INSCRIBED BY STEINBECK: FIRST EDITION OF STEINBECK'S WAYWARD BUS, "IT IS A COSMIC BUS HOLDING SPARKS AND BACK FIRING INTO THE MILKY WAY"
STEINBECK, John. The Wayward Bus. New York: Viking, 1947. Octavo, original russet cloth, original dust jacket. Housed in a custom cloth slipcase.
First edition of Steinbeck's 20th-century Canterbury Tales in California, a wonderfully allegorical novel about "driving a broken-down, battered world through time and space," this copy inscribed by Steinbeck on the front free endpaper to renowned bibliophile Norman Webb: "Norman Webb from John Steinbeck."
Steinbeck wrote of The Wayward Bus: "From the funny little story it is growing to the most ambitious thing I have ever attempted. Not that it still won't be funny, but funny as Tom Jones and Tristram Shandy and Don Quixote are funny… My bus is something large in my mind.

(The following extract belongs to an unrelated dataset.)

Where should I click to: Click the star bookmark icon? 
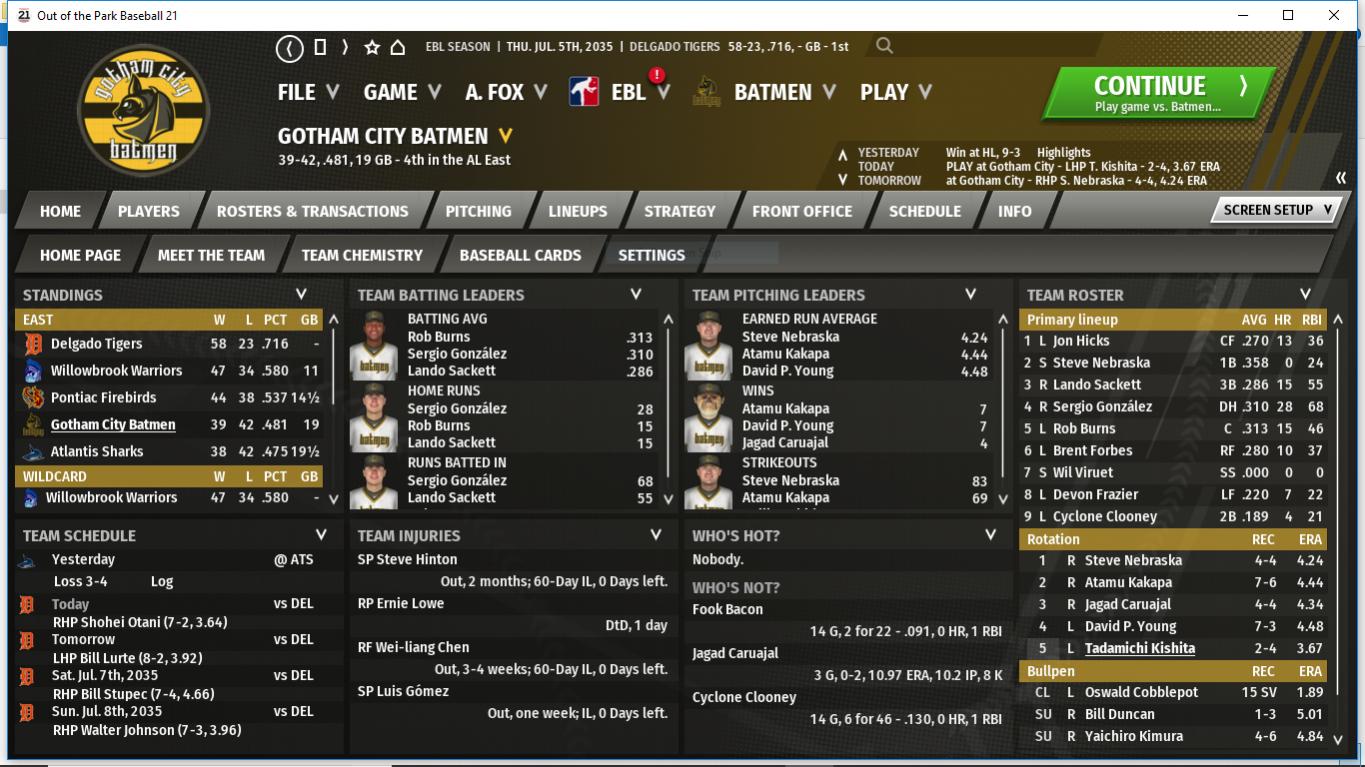[372, 47]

It is a cosmic bus holding sparks and back firing into the milky way turning the corner of Betelguese without a hand signal. And Juan Chicoy the driver is all the god the fathers you ever saw driving a six-cylinder broken down, battered world through time and space" (Benson, 572). Dust jacket designed by Robert Hallock. Goldstone & Payne A23a. Salinas Public Library, 39. Valentine, 47. Bruccoli & Clark I:355.
Book near-fine, dust jacket with light creasing to head of slightly toned spine, minor toning to rear panel, front panel bright and clean, extremely good. A desirable inscribed copy.